Tucumán advierte que no se puede vender carne de burro en el país (qué dice la normativa sanitaria)

El secretario de Producción, Eduardo Castro, aclaró que la normativa sanitaria nacional impide su comercialización y la deja fuera del circuito formal, aunque su consumo privado no es delito.

La comercialización de carne de burro para consumo humano generó una fuerte polémica en Argentina en los últimos días, luego de que en la provincia de Chubut comenzara a ofrecerse como una alternativa para sustituir otras carnes y reducir costos en la canasta básica.

En este contexto, el secretario de Producción de Tucumán, Eduardo Castro, salió a fijar la posición oficial sobre el marco legal y sanitario vigente. “En la Argentina, en la práctica está prohibida la comercialización de carne de burro para consumo humano”, afirmó.

El funcionario, integrante de la administración de Osvaldo Jaldo, explicó que si bien no existe una ley que prohíba de manera literal la venta de este tipo de carne, la restricción responde a las normas sanitarias y a la habilitación de especies para faena. “La restricción surge del marco sanitario y de la habilitación de especies para faena y comercialización”, precisó.
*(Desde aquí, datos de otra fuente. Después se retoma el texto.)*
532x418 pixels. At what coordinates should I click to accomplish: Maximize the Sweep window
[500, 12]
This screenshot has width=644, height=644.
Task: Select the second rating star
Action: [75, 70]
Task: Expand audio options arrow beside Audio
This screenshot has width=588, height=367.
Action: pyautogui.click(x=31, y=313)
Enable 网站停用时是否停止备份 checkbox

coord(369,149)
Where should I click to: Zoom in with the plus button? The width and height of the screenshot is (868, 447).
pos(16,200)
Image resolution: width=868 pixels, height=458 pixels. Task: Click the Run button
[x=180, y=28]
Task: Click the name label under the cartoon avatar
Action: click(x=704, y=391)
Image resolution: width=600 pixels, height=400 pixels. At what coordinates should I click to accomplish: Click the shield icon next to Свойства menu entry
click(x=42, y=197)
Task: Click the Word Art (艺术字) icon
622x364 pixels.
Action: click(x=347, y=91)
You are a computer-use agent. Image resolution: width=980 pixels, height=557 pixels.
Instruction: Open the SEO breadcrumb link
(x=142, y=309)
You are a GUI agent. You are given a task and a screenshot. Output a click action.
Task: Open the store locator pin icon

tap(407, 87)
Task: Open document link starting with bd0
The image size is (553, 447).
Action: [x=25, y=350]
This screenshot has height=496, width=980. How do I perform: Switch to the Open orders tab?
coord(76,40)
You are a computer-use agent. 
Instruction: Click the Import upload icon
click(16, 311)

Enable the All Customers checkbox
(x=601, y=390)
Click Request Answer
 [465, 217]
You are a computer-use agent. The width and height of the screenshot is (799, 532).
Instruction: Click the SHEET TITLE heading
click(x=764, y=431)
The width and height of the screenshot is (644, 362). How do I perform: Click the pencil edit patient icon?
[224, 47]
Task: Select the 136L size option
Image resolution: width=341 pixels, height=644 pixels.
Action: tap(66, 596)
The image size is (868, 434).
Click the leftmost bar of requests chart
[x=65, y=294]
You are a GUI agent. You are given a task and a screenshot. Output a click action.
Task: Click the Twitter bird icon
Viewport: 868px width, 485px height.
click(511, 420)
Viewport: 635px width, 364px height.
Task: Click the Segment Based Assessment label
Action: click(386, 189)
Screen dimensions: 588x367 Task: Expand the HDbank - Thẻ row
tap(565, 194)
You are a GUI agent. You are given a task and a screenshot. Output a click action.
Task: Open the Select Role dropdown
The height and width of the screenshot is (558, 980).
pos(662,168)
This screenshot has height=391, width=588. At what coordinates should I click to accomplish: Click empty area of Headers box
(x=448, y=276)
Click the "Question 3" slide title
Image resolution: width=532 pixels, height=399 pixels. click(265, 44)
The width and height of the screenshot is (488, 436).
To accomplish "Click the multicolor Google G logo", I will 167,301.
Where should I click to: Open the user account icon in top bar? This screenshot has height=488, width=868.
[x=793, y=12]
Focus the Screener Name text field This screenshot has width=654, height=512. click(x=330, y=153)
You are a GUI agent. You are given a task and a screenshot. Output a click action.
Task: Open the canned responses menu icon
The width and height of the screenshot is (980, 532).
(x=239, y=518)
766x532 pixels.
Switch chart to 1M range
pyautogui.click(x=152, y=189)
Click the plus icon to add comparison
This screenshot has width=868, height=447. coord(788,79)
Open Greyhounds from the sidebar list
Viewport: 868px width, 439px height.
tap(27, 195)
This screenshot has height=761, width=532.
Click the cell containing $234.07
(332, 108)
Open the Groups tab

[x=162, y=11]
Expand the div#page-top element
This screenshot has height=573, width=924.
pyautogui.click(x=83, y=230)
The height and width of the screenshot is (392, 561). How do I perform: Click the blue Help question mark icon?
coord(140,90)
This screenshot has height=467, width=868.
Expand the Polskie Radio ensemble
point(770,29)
En ese sentido, detalló que la regulación central depende del Servicio Nacional de Sanidad y Calidad Agroalimentaria (SENASA), a través del Reglamento de Inspección de Productos, Subproductos y Derivados de Origen Animal, que define qué especies pueden ser faenadas y comercializadas bajo condiciones de salubridad.

El burro (asno) no está incluido dentro de las especies habilitadas de manera habitual para faena y comercialización en el circuito formal, como sí ocurre con bovinos, porcinos, ovinos, caprinos, equinos (caballos) y aves, entre otras”, explicó Castro.

Al no contar con habilitación sanitaria específica ni con un sistema de inspección regular, la carne de burro no puede comercializarse en carnicerías ni en supermercados, quedando automáticamente fuera del circuito legal.

Asimismo, el funcionario remarcó que el Código Alimentario Argentino refuerza esta normativa al permitir únicamente la venta de carnes provenientes de especies autorizadas y bajo inspección oficial. “Si una especie no está contemplada, su comercialización queda prohibida de hecho”, advirtió.

Castro también diferenció entre el consumo privado y la venta comercial. Comer carne de burro en un ámbito estrictamente personal no constituye un delito, pero su comercialización sí implica una infracción sanitaria grave. “Esto se vincula con normas penales y el control indispensable de inocuidad alimentaria”, subrayó.

Finalmente, aclaró que solo podría habilitarse su venta en caso de existir establecimientos autorizados específicamente para ese fin, con controles sanitarios estrictos. Sin embargo, concluyó: “En la práctica, hoy no existen circuitos legales de comercialización de carne de burro en la Argentina”.